-- Task directions --
Using the entries below, output exactly the line containing "The image size is (1456, 820)." and all lines that follow it to the end.

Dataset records
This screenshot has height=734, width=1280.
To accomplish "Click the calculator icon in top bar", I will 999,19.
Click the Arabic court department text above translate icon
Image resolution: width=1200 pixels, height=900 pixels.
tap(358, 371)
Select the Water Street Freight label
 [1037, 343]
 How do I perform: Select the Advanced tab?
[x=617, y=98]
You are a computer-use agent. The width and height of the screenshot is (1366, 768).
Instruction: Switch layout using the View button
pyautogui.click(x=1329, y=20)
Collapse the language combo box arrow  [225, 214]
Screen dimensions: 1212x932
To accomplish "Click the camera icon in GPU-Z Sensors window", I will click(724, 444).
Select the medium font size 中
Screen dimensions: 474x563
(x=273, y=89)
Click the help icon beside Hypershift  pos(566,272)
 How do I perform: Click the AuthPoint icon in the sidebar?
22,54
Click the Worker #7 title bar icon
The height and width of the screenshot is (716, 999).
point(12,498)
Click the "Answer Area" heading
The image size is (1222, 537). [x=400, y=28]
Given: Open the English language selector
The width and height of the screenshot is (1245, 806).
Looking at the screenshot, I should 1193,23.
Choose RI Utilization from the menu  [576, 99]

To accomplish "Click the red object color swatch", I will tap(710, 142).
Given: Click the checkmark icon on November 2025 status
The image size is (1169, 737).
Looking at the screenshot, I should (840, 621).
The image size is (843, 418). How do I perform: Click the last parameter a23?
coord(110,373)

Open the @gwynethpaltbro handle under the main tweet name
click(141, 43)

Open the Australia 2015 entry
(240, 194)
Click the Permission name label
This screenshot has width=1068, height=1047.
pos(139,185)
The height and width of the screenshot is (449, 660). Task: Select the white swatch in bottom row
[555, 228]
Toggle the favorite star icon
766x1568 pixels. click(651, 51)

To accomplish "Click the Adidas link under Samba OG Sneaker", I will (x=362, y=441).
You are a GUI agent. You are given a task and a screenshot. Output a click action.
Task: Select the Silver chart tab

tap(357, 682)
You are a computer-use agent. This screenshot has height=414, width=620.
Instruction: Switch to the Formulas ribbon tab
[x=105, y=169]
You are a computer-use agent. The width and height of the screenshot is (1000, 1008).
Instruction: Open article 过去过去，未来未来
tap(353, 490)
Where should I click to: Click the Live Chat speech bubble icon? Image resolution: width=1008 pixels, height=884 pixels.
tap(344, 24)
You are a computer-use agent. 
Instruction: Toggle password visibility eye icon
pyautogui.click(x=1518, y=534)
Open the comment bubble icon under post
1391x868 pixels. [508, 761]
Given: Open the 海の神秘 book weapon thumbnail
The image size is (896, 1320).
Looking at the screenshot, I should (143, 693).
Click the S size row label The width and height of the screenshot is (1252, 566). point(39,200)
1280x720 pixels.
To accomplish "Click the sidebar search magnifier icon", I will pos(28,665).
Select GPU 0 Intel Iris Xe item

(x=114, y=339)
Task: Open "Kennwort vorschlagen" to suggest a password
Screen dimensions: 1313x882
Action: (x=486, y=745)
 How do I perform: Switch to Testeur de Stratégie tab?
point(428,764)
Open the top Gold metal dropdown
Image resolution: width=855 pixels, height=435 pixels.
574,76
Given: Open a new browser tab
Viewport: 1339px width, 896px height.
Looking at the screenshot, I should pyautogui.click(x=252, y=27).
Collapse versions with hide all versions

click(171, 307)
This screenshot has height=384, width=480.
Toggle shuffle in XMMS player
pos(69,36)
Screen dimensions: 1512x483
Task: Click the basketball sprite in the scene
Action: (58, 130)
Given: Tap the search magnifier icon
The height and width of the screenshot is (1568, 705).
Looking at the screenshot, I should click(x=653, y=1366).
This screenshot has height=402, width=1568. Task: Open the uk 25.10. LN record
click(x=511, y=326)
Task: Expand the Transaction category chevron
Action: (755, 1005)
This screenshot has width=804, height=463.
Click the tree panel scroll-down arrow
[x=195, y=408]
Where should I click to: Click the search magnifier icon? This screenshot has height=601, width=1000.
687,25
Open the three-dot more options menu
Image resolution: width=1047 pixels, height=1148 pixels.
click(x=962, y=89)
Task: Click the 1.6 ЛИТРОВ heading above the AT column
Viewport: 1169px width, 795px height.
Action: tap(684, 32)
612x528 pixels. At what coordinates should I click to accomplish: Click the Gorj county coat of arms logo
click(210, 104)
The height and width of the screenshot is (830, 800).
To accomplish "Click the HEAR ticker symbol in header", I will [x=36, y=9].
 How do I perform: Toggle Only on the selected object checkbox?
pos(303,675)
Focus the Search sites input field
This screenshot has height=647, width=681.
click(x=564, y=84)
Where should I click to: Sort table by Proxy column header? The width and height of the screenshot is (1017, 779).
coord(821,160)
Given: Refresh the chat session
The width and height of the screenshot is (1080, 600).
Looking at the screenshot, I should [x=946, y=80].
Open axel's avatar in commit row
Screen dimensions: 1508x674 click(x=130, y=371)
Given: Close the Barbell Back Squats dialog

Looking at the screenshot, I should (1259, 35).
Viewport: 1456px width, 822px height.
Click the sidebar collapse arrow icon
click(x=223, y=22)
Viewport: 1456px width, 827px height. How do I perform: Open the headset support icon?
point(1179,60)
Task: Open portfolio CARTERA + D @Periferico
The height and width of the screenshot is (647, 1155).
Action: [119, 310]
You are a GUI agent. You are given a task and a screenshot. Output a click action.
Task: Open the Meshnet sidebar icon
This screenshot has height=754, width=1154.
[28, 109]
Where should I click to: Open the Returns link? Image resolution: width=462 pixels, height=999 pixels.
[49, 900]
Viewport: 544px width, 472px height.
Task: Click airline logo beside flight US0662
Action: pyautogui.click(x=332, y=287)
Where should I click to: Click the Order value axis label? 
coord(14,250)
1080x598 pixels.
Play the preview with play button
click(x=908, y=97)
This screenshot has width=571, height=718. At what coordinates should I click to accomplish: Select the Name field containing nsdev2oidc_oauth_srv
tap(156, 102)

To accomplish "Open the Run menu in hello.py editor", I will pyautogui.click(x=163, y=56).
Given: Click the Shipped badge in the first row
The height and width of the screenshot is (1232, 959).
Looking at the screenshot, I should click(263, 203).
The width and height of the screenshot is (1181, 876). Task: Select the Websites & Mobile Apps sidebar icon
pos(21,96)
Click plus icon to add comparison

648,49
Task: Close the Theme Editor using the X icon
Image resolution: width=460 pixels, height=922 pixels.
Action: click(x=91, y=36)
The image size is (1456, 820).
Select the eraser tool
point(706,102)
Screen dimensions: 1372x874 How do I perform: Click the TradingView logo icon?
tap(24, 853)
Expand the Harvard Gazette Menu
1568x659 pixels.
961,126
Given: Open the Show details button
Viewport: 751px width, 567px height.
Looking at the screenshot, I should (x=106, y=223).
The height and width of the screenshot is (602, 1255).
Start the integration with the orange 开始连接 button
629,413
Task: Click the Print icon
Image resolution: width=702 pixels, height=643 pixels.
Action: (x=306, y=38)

-- Response for this exercise --
The image size is (1456, 820).
Select the eraser tool
point(706,102)
Screen dimensions: 1372x874 How do I perform: Click the TradingView logo icon?
tap(24, 853)
Expand the Harvard Gazette Menu
1568x659 pixels.
961,126
Given: Open the Show details button
Viewport: 751px width, 567px height.
Looking at the screenshot, I should (x=106, y=223).
The height and width of the screenshot is (602, 1255).
Start the integration with the orange 开始连接 button
629,413
Task: Click the Print icon
Image resolution: width=702 pixels, height=643 pixels.
Action: (x=306, y=38)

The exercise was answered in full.